Stored items from a collection:
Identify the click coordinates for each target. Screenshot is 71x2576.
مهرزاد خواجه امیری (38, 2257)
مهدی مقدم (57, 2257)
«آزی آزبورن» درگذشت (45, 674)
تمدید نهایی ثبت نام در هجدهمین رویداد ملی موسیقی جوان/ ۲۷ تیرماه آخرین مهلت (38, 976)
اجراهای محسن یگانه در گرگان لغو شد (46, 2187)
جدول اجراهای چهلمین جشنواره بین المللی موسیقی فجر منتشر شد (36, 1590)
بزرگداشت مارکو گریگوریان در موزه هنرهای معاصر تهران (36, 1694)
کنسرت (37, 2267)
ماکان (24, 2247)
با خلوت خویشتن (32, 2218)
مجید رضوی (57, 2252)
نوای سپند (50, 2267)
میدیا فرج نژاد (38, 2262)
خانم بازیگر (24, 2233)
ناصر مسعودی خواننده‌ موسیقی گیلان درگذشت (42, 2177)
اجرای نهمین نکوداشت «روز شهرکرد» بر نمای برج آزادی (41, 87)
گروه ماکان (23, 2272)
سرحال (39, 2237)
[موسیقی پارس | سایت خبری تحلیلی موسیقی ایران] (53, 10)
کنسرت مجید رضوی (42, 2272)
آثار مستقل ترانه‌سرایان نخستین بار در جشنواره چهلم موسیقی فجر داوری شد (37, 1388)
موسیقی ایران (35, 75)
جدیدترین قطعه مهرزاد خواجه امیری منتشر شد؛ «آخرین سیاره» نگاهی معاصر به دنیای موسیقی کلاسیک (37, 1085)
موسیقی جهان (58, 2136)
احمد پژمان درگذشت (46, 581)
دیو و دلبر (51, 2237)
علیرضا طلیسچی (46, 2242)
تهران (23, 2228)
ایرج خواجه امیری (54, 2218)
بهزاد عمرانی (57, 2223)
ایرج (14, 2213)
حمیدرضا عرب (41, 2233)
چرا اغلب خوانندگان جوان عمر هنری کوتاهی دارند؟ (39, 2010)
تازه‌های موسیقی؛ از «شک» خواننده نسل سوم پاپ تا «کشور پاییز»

● Exercise
Your reply should contain every record, unchanged and complete.

● Written solution
Identify the click coordinates for each target. Screenshot is 71x2576.
مهرزاد خواجه امیری (38, 2257)
مهدی مقدم (57, 2257)
«آزی آزبورن» درگذشت (45, 674)
تمدید نهایی ثبت نام در هجدهمین رویداد ملی موسیقی جوان/ ۲۷ تیرماه آخرین مهلت (38, 976)
اجراهای محسن یگانه در گرگان لغو شد (46, 2187)
جدول اجراهای چهلمین جشنواره بین المللی موسیقی فجر منتشر شد (36, 1590)
بزرگداشت مارکو گریگوریان در موزه هنرهای معاصر تهران (36, 1694)
کنسرت (37, 2267)
ماکان (24, 2247)
با خلوت خویشتن (32, 2218)
مجید رضوی (57, 2252)
نوای سپند (50, 2267)
میدیا فرج نژاد (38, 2262)
خانم بازیگر (24, 2233)
ناصر مسعودی خواننده‌ موسیقی گیلان درگذشت (42, 2177)
اجرای نهمین نکوداشت «روز شهرکرد» بر نمای برج آزادی (41, 87)
گروه ماکان (23, 2272)
سرحال (39, 2237)
[موسیقی پارس | سایت خبری تحلیلی موسیقی ایران] (53, 10)
کنسرت مجید رضوی (42, 2272)
آثار مستقل ترانه‌سرایان نخستین بار در جشنواره چهلم موسیقی فجر داوری شد (37, 1388)
موسیقی ایران (35, 75)
جدیدترین قطعه مهرزاد خواجه امیری منتشر شد؛ «آخرین سیاره» نگاهی معاصر به دنیای موسیقی کلاسیک (37, 1085)
موسیقی جهان (58, 2136)
احمد پژمان درگذشت (46, 581)
دیو و دلبر (51, 2237)
علیرضا طلیسچی (46, 2242)
تهران (23, 2228)
ایرج خواجه امیری (54, 2218)
بهزاد عمرانی (57, 2223)
ایرج (14, 2213)
حمیدرضا عرب (41, 2233)
چرا اغلب خوانندگان جوان عمر هنری کوتاهی دارند؟ (39, 2010)
تازه‌های موسیقی؛ از «شک» خواننده نسل سوم پاپ تا «کشور پاییز»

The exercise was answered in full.